Monday, June 25, 2007

Counterproductive Punitive Social Interventions 101: Capital Punishment

On Best of the Fray, Schmutzle wrote a post challenging the board to argue against the death penalty for a particularly heinous crime. This post summarizes my position on that thread on the topic of punitive social interventions in general, and capital punishment in specific.

Capital punishment reinforces the elements in this culture that lead to such crimes being committed. We should not be abetting the dehumanization of any person, even those convicted of heinous crimes. It is in precisely these types of cases that our cultural morality is most sorely tested, because our repugnance at the act fuels our dehumanization of the actor. It is not a case of social self-defense, it is a case of social retribution, and that is a selfish and insufficient reason to end someone's life.

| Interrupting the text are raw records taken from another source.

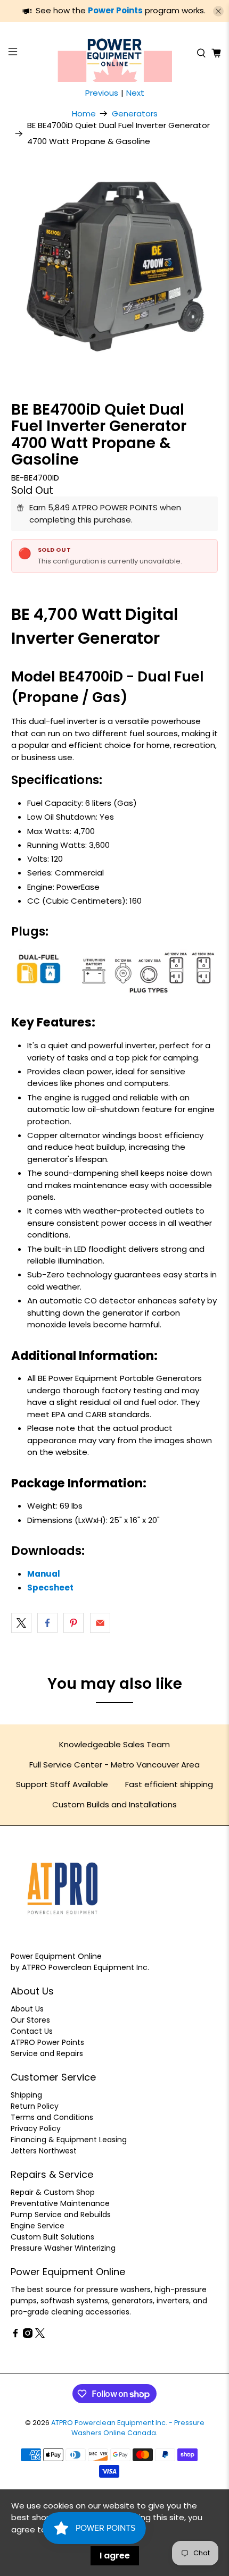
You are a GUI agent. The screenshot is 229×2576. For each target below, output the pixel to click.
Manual (43, 1573)
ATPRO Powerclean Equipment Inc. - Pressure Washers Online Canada (128, 2427)
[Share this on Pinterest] (73, 1623)
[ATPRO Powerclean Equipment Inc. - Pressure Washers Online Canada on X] (40, 2335)
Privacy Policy (36, 2128)
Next (135, 92)
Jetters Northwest (44, 2150)
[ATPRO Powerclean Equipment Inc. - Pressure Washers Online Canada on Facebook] (15, 2335)
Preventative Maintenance (60, 2203)
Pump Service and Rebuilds (61, 2214)
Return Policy (35, 2106)
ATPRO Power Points (47, 2042)
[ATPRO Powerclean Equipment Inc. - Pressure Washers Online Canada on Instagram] (27, 2335)
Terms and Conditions (52, 2117)
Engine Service (37, 2225)
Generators (135, 113)
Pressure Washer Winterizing (63, 2248)
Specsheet (50, 1587)
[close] (218, 11)
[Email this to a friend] (100, 1623)
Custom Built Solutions (52, 2237)
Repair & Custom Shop (53, 2192)
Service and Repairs (47, 2053)
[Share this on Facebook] (47, 1623)
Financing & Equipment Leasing (69, 2139)
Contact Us (32, 2031)
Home (84, 113)
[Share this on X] (21, 1623)
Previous (101, 92)
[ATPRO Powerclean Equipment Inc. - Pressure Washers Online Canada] (115, 53)
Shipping (26, 2095)
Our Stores (30, 2020)
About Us (27, 2008)
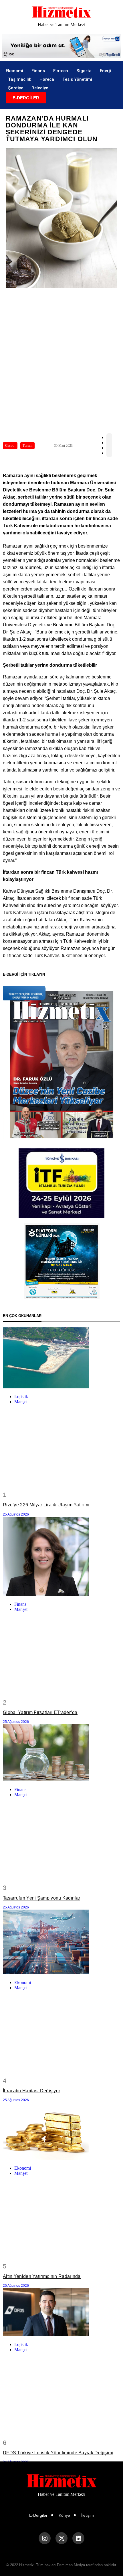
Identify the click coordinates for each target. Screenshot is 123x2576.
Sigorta (84, 70)
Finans (38, 70)
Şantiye (15, 87)
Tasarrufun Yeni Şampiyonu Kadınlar (41, 1898)
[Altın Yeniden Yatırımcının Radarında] (61, 2131)
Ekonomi (14, 70)
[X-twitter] (61, 2538)
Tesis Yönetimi (77, 79)
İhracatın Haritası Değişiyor (31, 2090)
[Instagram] (45, 2538)
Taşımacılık (19, 79)
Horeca (46, 79)
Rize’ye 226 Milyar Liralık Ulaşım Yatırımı (46, 1504)
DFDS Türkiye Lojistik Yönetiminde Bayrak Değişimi (58, 2452)
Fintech (60, 70)
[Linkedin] (78, 2538)
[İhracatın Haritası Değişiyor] (61, 1942)
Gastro (10, 446)
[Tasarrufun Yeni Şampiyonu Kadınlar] (61, 1753)
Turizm (27, 446)
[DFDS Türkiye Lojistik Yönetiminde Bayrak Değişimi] (61, 2312)
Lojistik (21, 1396)
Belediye (39, 87)
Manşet (20, 1401)
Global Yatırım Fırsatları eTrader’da (40, 1712)
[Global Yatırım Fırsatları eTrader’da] (61, 1557)
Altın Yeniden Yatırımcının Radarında (42, 2276)
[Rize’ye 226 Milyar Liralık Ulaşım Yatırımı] (61, 1358)
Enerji (105, 70)
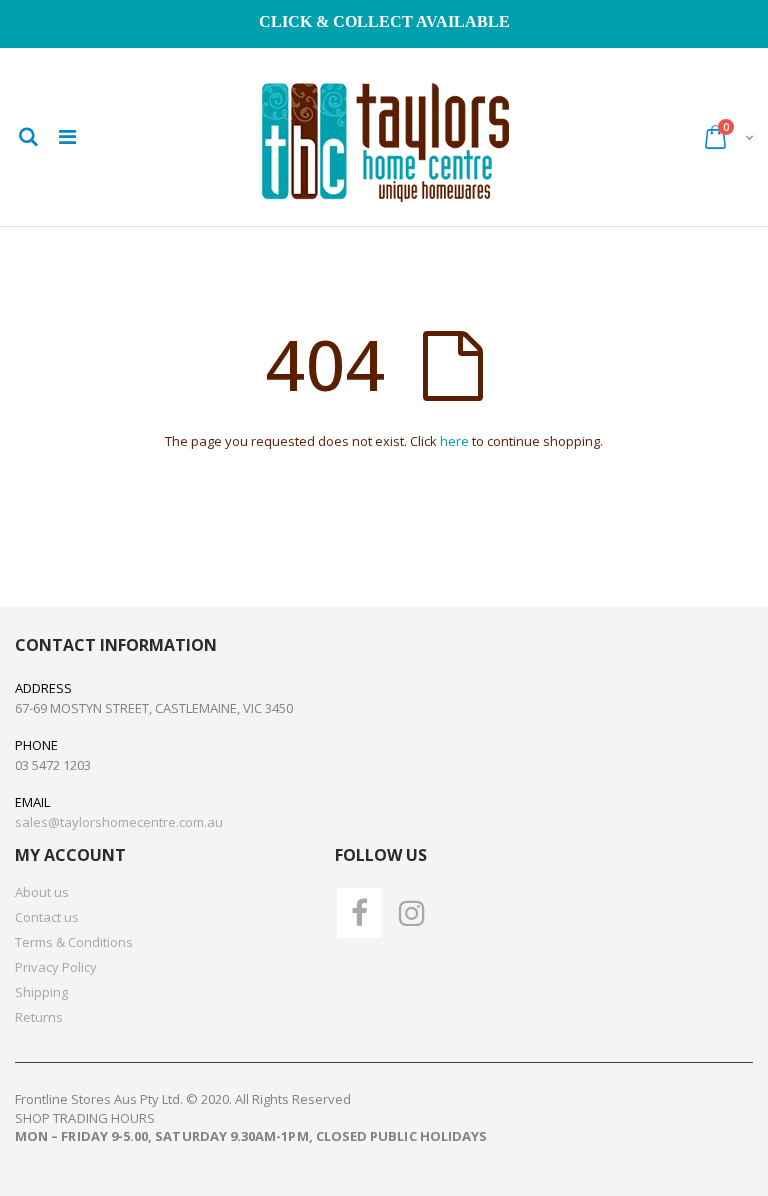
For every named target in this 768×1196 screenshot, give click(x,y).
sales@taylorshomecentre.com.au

Recently, the only study I’m aware of showing a deterrent effect for the death penalty was released (actually, it a study that aggregates the results of other studies). I'm skeptical - prior research has shown that violent crime rates tend to dip, and then go UP following a well-publicized execution. Examination of rates, however, is perhaps not the best snapshot for determining the impact a social intervention exerts on a population.

In social interventions, the goal is to shift a distribution of people along the axis of a target behavior. When those interventions employ shame as a major motivation, or are punitive, the result is not really a change in the mean of the distribution, but the shape of the distribution changes - it becomes bimodal, as people polarize in one direction or the other, based on the degree to which they react against or embrace the shaming message (probably based on either desire to identify/affiliate with the person(s) providing it, or to resist identification with them).

The goal of law enforcement should be to encourage prosocial behavior while discouraging antisocial behavior. The impact of punitive law enforcement, however, is the same as above - a splitting of the distribution, where identification is enhanced for a majority, but alienation is enhanced for a minority. This is why community policing efforts in areas like Watts have proven so beneficial, compared to other approaches - the approach is inherently affiliative, rather than alienating. The goal is engagement, rather than punitive enforcement.

The death penalty is an extreme, as far as punitive interventions are concerned. The impact is the same as it is for every other punitive intervention - it splits the distribution. This results in a minority of people who become more likely to commit crimes, and a majority less likely. Unfortunately, the minority is also prone to commit more heinous crimes - murders, etc., become more likely, not less likely.

I can say the death penalty not social self-defense because there's better reason to believe that capital punishment results in more, rather than less, heinous crime. I can say that retribution is selfish, because the momentary satisfaction experienced flipping the switch is subverted by the serial pedophile/murderer who figures he's got nothing more to lose after killing his last victim, and he's better off doing away with a potential witness and minimizing his risk of getting caught than keeping the child alive. I'd put someone like that in a cell and feed them, water them, and give them walkabouts three times a week because its less expensive, because the social benefits outweigh whatever costs might accumulate, and because I'm neither wise nor just enough to determine what exactly has happened to this person that they were able to commit such heinous acts, and whether this should be a factor in determining disposition.